14 Temmuz 2025 Pazartesi

WITTGENSTEIN'DA MANTIKSAL KOZMOLOJİNİN TEMELİ OLARAK OBJE

 

     WITTGENSTEIN'DA MANTIKSAL KOZMOLOJİNİN TEMELİ OLARAK OBJE 

 

Tractatus’un, dil, mantık ve realite ilişkisini ele alırken dayandığı önemli kavramlardan biri de “obje”dir. Objeler olguların en nihai ve indirgenemez bileşenleridir; basit ve değişmez yapılarıyla dünyanın tözünü oluşturur ve tüm karmaşık durumların ve olguların temelidir; dünyayı resmetme araçlarıdır. Dünyanın yapısını anlamada merkezi bir rol oynar. Objeler birbirine mantıksal tarzda bağlanmışlardır; bu mantıksal bağ, dilin sınırlarını çizmeyi ve anlamlı önermeler ortaya koymayı mümkün kılar.   Ancak bu objeler, somut fiziksel varlıklar değil, daha çok dil ve realite arasındaki yapısal ilişkinin soyut koşullarıdır. Kısaca söylersek Tractatus’un yapısını, dilin dünya ile ilişkisini anlamak için Wittgenstein’ın “obje”den ne anladığını iyi bilmelidir. Şimdi bu satırlarda filozofun “obje” konusundaki düşüncelerini görelim.

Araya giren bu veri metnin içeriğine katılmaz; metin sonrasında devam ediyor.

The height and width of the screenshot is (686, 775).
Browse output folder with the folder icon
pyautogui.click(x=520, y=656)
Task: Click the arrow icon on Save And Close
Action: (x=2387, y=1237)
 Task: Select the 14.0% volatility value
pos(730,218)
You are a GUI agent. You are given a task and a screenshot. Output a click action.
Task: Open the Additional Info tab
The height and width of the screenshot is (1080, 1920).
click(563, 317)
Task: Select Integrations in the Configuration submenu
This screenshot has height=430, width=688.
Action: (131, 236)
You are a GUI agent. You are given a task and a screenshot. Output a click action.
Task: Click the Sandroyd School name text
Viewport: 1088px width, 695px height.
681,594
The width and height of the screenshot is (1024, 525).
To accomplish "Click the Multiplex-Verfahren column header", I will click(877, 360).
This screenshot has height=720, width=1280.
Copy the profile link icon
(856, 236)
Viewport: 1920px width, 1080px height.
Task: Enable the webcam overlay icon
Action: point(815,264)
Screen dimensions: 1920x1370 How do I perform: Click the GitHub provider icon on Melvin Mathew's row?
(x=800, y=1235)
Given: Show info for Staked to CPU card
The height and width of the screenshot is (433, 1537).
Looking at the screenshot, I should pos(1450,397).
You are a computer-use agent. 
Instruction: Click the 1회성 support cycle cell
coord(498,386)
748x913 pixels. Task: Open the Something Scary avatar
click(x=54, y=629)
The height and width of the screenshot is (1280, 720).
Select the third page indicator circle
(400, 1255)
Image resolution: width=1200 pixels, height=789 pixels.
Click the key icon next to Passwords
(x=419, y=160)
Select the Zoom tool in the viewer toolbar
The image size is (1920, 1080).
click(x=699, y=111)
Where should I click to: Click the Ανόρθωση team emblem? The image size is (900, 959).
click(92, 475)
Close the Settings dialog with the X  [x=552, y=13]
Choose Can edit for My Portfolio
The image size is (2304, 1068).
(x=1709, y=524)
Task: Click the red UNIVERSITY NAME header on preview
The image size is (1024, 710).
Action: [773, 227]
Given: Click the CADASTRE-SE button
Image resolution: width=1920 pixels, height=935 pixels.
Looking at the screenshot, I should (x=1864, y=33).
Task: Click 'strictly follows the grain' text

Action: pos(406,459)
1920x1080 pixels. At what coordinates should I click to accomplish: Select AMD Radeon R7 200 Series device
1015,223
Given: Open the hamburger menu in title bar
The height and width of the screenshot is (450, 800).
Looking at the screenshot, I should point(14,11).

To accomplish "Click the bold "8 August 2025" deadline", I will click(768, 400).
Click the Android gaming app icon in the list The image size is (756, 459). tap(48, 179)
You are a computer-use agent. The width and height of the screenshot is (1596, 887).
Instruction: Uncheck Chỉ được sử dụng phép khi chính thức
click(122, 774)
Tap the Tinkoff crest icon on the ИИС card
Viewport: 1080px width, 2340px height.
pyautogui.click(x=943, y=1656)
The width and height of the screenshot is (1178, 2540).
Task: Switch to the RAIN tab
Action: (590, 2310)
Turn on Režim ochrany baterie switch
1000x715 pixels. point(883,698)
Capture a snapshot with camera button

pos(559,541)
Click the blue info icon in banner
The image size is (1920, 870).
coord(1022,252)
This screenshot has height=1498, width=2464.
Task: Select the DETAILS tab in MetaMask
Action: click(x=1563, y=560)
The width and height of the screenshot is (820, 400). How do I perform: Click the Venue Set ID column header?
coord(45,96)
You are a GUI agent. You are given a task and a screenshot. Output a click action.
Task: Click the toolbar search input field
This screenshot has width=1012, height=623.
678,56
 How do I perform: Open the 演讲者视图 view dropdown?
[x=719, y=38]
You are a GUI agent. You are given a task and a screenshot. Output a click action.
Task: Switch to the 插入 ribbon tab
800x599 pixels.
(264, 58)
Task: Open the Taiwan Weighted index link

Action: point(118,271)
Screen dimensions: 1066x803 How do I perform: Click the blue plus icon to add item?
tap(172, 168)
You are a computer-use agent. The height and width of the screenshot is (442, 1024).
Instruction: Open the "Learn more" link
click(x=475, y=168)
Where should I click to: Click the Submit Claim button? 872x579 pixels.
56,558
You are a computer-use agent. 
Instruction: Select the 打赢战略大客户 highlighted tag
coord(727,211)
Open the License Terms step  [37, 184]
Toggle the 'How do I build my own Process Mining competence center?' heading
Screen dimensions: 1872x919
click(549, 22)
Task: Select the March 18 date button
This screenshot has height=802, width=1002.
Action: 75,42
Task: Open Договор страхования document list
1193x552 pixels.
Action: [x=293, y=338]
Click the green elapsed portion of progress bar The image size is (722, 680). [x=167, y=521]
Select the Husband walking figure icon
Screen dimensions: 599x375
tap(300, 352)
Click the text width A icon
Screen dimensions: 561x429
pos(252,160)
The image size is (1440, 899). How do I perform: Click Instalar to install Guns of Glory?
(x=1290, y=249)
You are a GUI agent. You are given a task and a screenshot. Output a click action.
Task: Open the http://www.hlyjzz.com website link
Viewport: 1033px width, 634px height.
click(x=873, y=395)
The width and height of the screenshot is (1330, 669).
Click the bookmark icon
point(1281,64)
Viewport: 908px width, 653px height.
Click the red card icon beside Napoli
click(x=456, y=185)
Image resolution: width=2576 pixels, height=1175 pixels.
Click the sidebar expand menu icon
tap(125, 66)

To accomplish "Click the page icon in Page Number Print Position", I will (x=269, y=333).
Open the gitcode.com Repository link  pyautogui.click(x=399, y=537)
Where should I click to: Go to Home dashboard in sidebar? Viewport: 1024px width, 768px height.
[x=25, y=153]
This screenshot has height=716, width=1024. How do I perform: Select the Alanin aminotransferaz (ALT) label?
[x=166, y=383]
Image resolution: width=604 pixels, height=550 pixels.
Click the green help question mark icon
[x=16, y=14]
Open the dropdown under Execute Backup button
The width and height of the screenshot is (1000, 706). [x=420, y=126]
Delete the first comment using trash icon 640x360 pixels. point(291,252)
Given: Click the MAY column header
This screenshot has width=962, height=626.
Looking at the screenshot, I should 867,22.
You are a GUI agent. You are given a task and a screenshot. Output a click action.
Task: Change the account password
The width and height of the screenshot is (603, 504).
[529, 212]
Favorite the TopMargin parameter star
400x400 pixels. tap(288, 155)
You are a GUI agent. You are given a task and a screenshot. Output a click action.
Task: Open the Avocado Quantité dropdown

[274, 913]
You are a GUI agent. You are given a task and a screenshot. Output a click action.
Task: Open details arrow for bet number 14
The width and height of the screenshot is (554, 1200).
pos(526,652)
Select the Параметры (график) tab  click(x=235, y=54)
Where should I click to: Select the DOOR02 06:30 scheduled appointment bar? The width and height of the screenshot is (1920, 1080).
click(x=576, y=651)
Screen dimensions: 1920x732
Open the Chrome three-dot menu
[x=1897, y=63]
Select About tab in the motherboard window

Objeler biçimsel kavramlardır; nesnenin birleşme imkanını içerir, ontolojik olarak nötrdür ve bu nedenle hiçbir ontolojik türdeki varlıklarla özdeşleştirilemez.

Biçimsel  obje yalnızca belli bir bağlamdaki işlevleriyle tanımlanabilir. Örneğin, kalp, işlevi kan pompalamak olan bir organdır. Oysa nesne adları da (temel) önermeler oluşturmak üzere bir araya gelir. Bir adın referansı yalnızca bir önerme bağlamında tanımlanabilir, çünkü adın önermedeki kullanımı, referansta bulunduğu nesnenin işlevini temsil eder.

sembolizm

Wittgenstein'ın amacı “obje” kavramına dayanarak Frege’den ve Russell’dan miras aldığı  sembolik bir mantık ortaya koymaktır, aynı şekilde obje kavramı sayesinde bilimsel bilgiyi mantığa dayandırmaktır,  mantıkçılığın hatalarını düzeltmektir. Daha açık konuşmak gerekirse, Russell'da olduğu gibi, Tractatus'ta obje, sembolik dilin analitik açıdan zorunlu oluşunun bir sonucu olarak ortaya çıkar.

 

Obje: Mantıksal Bir Kozmolojinin Temeli 

 

Wittgenstein obje konusunda, Russell'ın mantıksal epistemoloji problematiğini devralır. Ancak Wittgenstein, Russell’ın iki konuda yetersiz olduğunu fark eder. Russell

1. Objeyi içselleştirememiştir,

2. Realitenin empirik anlamı konusundaki belirsizliği giderememiştir. Tractatus’un

Dünya, olup biten her şeydir.[1]

şeklindeki ilk aforizmasının amacı, Russell’ın mantıksal-epistemolojik problematiğini çözmektir.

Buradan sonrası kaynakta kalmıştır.